Federal Reserve Created Bitcoin and Other Percolating Bubbles – Michael Carino, Greenwich Endeavors

Friday, December 8, 2017
By Paul Martin

by Greenwich Endeavors
ZeroHedge.com
Dec 7, 2017

The Federal Reserve’s tools for achieving its dual mandate
of low inflation and full employment manipulate interest rates and therefore
markets. This manipulation of rates reverberates
globally. Their manipulation historically had been more light handed and
invisible to most of the public.
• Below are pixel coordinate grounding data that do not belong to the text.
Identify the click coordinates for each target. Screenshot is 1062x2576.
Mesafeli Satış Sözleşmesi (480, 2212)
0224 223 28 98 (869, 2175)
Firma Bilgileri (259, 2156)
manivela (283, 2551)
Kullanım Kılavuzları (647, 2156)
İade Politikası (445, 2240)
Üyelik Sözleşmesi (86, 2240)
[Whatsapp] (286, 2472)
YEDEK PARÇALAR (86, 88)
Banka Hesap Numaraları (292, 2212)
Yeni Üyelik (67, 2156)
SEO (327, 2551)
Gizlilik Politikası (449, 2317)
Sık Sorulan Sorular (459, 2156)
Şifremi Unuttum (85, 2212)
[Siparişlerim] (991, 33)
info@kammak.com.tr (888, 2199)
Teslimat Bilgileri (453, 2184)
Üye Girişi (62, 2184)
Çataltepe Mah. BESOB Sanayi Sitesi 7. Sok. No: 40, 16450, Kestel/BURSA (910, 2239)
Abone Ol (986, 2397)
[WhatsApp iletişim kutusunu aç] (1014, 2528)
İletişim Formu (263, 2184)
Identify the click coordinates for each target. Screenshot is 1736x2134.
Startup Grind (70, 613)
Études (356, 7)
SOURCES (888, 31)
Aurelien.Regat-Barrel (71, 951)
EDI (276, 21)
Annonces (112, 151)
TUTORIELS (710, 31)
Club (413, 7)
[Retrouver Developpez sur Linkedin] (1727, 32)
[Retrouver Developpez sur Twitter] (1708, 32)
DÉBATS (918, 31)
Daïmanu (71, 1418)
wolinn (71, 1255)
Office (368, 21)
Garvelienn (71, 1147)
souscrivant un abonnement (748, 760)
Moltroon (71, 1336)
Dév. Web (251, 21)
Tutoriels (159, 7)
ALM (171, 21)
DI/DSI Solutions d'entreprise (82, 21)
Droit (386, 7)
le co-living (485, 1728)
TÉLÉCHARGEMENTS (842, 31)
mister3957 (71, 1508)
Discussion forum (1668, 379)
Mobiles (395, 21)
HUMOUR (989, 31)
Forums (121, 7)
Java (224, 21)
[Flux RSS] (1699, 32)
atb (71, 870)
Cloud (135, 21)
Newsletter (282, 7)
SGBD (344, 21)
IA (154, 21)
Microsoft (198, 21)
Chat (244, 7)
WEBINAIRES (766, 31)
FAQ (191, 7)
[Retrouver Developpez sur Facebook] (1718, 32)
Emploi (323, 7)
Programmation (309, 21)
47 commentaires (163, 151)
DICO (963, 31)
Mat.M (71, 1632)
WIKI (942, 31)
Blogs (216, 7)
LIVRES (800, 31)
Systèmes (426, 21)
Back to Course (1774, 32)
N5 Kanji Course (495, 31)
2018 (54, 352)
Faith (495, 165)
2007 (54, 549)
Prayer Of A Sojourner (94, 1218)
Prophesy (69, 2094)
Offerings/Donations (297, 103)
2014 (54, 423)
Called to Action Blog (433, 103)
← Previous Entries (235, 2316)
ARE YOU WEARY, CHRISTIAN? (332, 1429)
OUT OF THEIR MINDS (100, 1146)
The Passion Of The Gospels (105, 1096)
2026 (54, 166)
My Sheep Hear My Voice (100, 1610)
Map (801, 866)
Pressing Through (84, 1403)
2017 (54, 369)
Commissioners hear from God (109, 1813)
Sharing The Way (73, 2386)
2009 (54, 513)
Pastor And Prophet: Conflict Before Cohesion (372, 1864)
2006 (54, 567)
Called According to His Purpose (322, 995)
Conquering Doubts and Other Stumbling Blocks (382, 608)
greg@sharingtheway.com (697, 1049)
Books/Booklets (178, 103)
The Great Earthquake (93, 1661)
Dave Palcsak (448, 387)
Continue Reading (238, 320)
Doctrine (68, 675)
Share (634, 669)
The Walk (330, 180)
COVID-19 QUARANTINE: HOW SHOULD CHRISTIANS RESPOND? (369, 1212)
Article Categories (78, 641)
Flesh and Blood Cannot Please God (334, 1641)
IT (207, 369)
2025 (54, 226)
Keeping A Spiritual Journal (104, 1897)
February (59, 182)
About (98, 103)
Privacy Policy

However, over the last decade, their impact on
interest rates and yield levels have been the most dramatic in the history of
the Federal Reserve.

Whenever you have policies that are extreme, it is best to
stay at extremes for the shortest time possible. Newly employed policies always have unknown
and unexplored side effects that can prove to be harmful and detrimental. For instance, pharmaceutical companies have a
long testing period before new products can be offered to the public. But monetary policy works with impunity towards
negative consequences. No accountability
and the subterfuge of finding other scape goats encourage testing these extremes.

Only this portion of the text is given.